RECORDS FOR THE TASK: Begin

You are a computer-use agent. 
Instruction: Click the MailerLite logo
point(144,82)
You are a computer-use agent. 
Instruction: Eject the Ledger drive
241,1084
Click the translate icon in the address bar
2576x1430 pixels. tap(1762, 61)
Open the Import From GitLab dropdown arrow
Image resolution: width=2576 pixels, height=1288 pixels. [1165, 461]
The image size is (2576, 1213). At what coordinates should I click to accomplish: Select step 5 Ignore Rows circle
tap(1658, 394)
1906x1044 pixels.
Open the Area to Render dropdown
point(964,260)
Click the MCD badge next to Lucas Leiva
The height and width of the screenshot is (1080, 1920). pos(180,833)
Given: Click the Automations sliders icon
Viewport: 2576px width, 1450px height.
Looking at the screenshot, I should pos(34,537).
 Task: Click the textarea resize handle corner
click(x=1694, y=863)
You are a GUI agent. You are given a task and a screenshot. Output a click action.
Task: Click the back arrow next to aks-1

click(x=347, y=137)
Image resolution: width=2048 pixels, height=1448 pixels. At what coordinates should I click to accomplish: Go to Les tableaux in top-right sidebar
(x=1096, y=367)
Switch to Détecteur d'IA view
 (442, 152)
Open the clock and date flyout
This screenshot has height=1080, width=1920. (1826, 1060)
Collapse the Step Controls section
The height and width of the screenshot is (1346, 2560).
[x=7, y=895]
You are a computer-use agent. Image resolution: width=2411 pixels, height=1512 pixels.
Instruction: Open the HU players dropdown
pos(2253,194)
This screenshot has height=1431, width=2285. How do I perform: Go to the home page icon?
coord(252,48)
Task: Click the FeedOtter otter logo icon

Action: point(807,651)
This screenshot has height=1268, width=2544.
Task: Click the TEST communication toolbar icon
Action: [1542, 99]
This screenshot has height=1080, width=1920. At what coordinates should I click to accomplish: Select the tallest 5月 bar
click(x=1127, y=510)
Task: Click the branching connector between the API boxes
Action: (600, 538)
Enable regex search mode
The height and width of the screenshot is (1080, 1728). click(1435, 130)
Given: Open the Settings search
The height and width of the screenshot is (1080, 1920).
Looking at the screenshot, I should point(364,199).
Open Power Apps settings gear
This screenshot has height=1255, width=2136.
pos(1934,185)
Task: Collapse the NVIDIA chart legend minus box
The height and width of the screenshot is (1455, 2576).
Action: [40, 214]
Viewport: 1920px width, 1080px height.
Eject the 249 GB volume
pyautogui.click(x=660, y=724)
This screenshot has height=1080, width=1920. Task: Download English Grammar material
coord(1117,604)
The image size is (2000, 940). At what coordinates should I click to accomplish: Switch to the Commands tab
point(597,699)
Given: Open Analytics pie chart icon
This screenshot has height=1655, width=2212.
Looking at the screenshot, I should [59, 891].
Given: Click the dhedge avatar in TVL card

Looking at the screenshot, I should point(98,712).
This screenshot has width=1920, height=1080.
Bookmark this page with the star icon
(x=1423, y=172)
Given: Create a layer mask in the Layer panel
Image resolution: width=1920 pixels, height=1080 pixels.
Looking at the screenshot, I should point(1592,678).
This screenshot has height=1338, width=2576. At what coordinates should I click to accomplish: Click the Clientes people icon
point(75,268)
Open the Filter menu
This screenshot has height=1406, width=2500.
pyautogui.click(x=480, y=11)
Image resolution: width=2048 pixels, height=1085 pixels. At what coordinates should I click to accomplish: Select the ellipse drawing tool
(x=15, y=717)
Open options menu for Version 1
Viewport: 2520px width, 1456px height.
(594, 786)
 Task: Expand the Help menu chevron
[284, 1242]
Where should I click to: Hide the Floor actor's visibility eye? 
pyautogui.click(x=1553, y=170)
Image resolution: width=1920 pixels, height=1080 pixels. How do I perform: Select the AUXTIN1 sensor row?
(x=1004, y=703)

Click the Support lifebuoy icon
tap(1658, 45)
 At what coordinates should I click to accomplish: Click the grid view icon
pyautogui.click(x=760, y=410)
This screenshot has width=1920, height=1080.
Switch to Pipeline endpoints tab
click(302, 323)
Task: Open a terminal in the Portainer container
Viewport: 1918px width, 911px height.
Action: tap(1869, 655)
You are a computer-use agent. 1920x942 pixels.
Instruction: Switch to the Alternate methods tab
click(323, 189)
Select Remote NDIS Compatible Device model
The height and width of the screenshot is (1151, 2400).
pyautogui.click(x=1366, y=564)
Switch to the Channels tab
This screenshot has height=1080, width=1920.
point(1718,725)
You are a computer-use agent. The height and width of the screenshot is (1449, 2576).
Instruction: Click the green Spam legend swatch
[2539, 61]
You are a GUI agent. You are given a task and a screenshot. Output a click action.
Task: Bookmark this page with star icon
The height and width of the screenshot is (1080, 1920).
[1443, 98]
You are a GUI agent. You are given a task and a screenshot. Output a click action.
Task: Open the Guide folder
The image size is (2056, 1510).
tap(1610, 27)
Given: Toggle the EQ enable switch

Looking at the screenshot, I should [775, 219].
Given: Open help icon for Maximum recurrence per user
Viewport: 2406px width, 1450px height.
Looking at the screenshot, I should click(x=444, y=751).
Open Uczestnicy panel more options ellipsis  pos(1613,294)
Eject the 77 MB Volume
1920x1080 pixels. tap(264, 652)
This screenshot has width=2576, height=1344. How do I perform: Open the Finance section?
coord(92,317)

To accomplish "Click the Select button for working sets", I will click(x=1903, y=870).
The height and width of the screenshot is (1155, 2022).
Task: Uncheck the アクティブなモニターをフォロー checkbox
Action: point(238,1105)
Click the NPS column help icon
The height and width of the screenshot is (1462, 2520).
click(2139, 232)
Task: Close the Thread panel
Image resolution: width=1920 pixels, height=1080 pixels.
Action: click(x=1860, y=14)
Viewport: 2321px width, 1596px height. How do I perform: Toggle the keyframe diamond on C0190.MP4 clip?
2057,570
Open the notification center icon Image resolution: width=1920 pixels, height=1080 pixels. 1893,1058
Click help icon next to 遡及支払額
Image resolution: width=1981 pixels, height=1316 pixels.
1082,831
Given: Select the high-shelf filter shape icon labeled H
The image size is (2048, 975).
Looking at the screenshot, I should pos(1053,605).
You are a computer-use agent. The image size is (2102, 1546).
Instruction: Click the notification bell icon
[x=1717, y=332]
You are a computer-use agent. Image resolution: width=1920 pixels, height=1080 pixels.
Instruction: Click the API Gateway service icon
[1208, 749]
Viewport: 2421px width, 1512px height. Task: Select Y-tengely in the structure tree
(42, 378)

RECORDS FOR THE TASK: End

Looking at the data above, say how many lines contain "options", and give no other words.

2